Li num livro que os mandamentos são dez
porque só há dez dedos nas mãos
restando as ordens seguintes aos pés.

—translated by lucas van hombeeck
Frederico Klumb is a writer and filmmaker. Born in Rio de Janeiro in 1990, he graduated in Cinema from PUC-RJ and is currently studying for a master’s degree in Literature at Universidade Federal Fluminense (UFF). Published Máquinas mancas da manhã, by Garupa publishing house, cinema circular e Bichos contra a vontade (finalist of the Jabuti 2020 award), os dois últimos by the publisher 7letras. He participated in anthologies, collaborated with magazines such as Modo de usar & Co, Escamandro and Saccades. Klumb showed the short film “Agharta” at the Hamburg International Short Film Festival.

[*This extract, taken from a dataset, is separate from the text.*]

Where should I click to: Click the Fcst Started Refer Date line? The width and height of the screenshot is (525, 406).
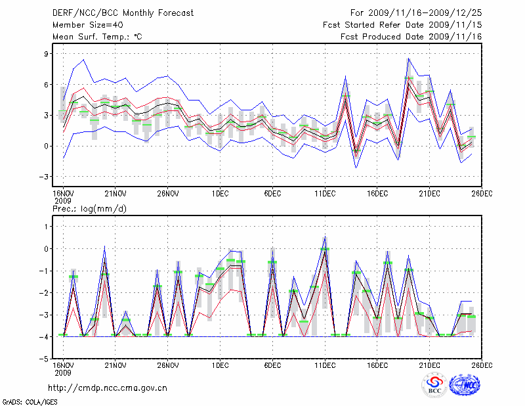pyautogui.click(x=402, y=24)
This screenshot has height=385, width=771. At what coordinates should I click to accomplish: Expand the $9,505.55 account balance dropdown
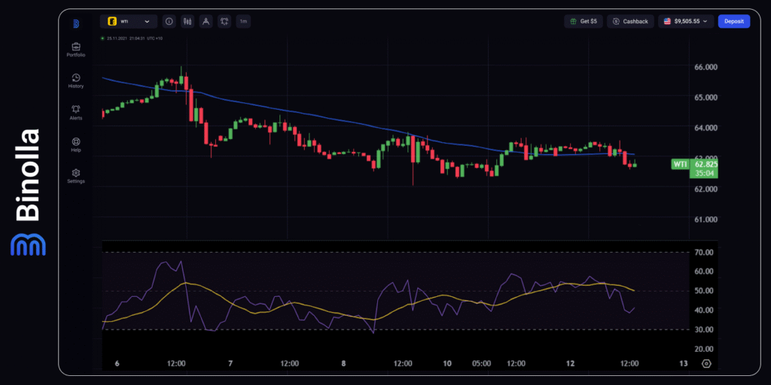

Lucas van Hombeeck is a poet and holds a master’s degree in Sociology of Culture, Symbolism and Language from PPGSA/UFRJ. He is a member of the Experimental Poetry Workshop (OEP), was published in the 2017 Almanaque Rebolado (Azougue/Garupa/Cozinha Experimental). He is also the author of Nuvens [na seção de congelados] (7letras, megamíni) and Pará ocidental.